Zizians: The vegan trans ‘death cult’ turning geniuses into accused killers
Benedict Smith20 April 2025 11:00am BST
Curt Lind
He met the Zizians in early 2020 while the tug boat they were living on was docked at a harbour south of San Francisco, and offered to rent out his land to them.
They made a strange pairing – a former ship worker and talented machinist, then in his seventies, and a group of 20-somethings, most of them transgender vegans, who had attended elite universities. But they formed a sort of bond, and Lind would recall taking one of them to buy their first bra.
“Curt was open to different people’s ways of life,” said Jon Jenkins, who knew Lind for 20 years, recalling his friend speaking up for the group just months before they allegedly tried to kill him.
The Zizians are an offshoot from the “rationalist” intellectual movement in San Francisco’s Bay Area, which started taking root among its community of tech bros and computer geeks in the early 2010s.
The group took its name from its leader Ziz, real name Jack LaSota, who in labyrinthine blog posts would formulate a philosophy about the brain’s two hemispheres – which can be good or evil, male or female, and “often desire to kill each other”.
LaSota, who was born a man before transitioning, would dress up in long black “Sith” robes, after the Star Wars villains. “The Sith do what they want deep down,” he explained in one post. “They remove all obstructions.”
Anna Salamon, who founded a rationalist group in the Bay Area, later said she was “viscerally afraid of LaSota in a way I’ve never been viscerally afraid of anybody” and realised the group of young people she brought together could be radicalised by his violent ideology.
“We didn’t know this at the time, but in hindsight we were creating conditions for a cult,” she told NBC News.
After moving onto converted trucks on Lind’s land, the purported members were regarded with a mixture of curiosity and suspicion by neighbours. They were gaunt, pale, would never talk to or in front of strangers, and on several occasions were spotted walking around naked.
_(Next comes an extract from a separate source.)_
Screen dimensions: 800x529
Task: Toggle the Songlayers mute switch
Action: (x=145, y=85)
Trust is hard to find in that corner of Vallejo, where locals recall at least three bodies being dumped along the streets in recent years in cases not linked to the Zizians. Many repeat a warning not to hang around until it gets dark.
“The police don’t respond to anything. It’s kind of a lawless town,” claimed Kevin Lum, a shaven-headed mechanic who works at one of the many garages that line the road.
‘Relations soured’
The city went bankrupt a few years ago, and though it has clawed its way back to solvency, holes remain in vital services – including law enforcement, as police openly admit.
It might be just a half-hour drive from Napa Valley’s famous wine region, and the Napa River is a short walk from Lind’s trailer park, but Vallejo is a very different place. As dusk falls, sex workers wait on every corner of one of its main thoroughfares, Sonoma Boulevard.
Lind later said his relationship with the Zizians soured when they stopped paying rent as the Covid pandemic hit, and he was reportedly forced to go to court to get some $60,000 he was owed.
In November 2022, prosecutors said he was called out of his caravan by Suri Dao, one of the members of the “death cult”, who told him there was a water leak in their truck. On the way out, he grabbed a small handgun he had recently started carrying – similar to a derringer, according to neighbour Greg Frizzie.
‘He just started shooting’
Other members of the group were waiting for Lind to appear, and when he bent down to turn off the water valve they allegedly attacked him with kitchen knives and impaled him with a ninja sword.
Groping blindly for his gun, Lind fired into the group, killing Emma Borhanian, a former Google employee, and wounding Alexander Leatham, a former maths student at the University of California.
“He said he got up, he couldn’t see, but he could see silhouettes of people,” Mr Frizzie said. “So he just started shooting.”
Leatham – who is said to have wielded the sword – and Dao were arrested and charged with attempted murder. Both have pleaded not guilty.
But others were allowed to leave the scene and scattered, including LaSota and another member called Gwen Danielson, according to the San Francisco Chronicle. Neither have been charged with any wrongdoing in connection with the incident.
Lind spent weeks in hospital, and was left blind in one eye with a scar on his neck from where the group members had allegedly tried to behead him. Photos of the 82-year-old from then on show him with his right eye permanently closed.